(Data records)

[START]

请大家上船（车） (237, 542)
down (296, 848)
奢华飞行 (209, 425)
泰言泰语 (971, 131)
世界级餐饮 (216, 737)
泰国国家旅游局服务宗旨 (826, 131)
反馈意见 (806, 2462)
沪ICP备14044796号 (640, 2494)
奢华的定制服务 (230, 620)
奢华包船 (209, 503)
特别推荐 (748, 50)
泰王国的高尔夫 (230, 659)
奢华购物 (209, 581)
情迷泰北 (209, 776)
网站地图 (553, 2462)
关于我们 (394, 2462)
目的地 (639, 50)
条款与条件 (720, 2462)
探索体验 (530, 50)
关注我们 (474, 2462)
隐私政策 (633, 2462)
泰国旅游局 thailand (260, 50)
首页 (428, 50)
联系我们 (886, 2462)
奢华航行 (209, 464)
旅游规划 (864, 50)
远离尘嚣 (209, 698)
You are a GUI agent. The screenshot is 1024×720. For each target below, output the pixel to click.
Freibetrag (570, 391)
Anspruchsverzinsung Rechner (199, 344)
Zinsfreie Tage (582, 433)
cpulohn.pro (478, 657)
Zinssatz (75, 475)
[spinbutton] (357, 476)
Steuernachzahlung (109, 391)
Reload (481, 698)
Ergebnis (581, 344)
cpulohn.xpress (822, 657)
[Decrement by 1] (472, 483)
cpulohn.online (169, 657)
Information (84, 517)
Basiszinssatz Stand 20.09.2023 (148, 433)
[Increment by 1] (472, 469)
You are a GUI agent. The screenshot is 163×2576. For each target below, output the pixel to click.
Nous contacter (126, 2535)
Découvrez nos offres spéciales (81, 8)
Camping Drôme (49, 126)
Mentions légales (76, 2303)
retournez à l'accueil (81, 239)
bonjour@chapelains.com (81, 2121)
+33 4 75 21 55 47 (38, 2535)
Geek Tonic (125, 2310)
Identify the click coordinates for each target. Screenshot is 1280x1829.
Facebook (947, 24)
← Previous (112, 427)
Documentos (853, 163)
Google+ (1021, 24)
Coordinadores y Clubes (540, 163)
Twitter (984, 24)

[END]

[Exercise directions]
Copy out every one of the records above, character for character, with nothing changed.

[Answer below]
请大家上船（车） (237, 542)
down (296, 848)
奢华飞行 (209, 425)
泰言泰语 (971, 131)
世界级餐饮 (216, 737)
泰国国家旅游局服务宗旨 (826, 131)
反馈意见 (806, 2462)
沪ICP备14044796号 (640, 2494)
奢华的定制服务 (230, 620)
奢华包船 (209, 503)
特别推荐 (748, 50)
泰王国的高尔夫 (230, 659)
奢华购物 (209, 581)
情迷泰北 (209, 776)
网站地图 (553, 2462)
关于我们 (394, 2462)
目的地 (639, 50)
条款与条件 (720, 2462)
探索体验 (530, 50)
关注我们 (474, 2462)
隐私政策 (633, 2462)
泰国旅游局 thailand (260, 50)
首页 (428, 50)
联系我们 (886, 2462)
奢华航行 (209, 464)
旅游规划 (864, 50)
远离尘嚣 (209, 698)
You are a GUI agent. The screenshot is 1024×720. For each target below, output the pixel to click.
Freibetrag (570, 391)
Anspruchsverzinsung Rechner (199, 344)
Zinsfreie Tage (582, 433)
cpulohn.pro (478, 657)
Zinssatz (75, 475)
[spinbutton] (357, 476)
Steuernachzahlung (109, 391)
Reload (481, 698)
Ergebnis (581, 344)
cpulohn.xpress (822, 657)
[Decrement by 1] (472, 483)
cpulohn.online (169, 657)
Information (84, 517)
Basiszinssatz Stand 20.09.2023 (148, 433)
[Increment by 1] (472, 469)
You are a GUI agent. The screenshot is 163×2576. For each target below, output the pixel to click.
Nous contacter (126, 2535)
Découvrez nos offres spéciales (81, 8)
Camping Drôme (49, 126)
Mentions légales (76, 2303)
retournez à l'accueil (81, 239)
bonjour@chapelains.com (81, 2121)
+33 4 75 21 55 47 (38, 2535)
Geek Tonic (125, 2310)
Identify the click coordinates for each target. Screenshot is 1280x1829.
Facebook (947, 24)
← Previous (112, 427)
Documentos (853, 163)
Google+ (1021, 24)
Coordinadores y Clubes (540, 163)
Twitter (984, 24)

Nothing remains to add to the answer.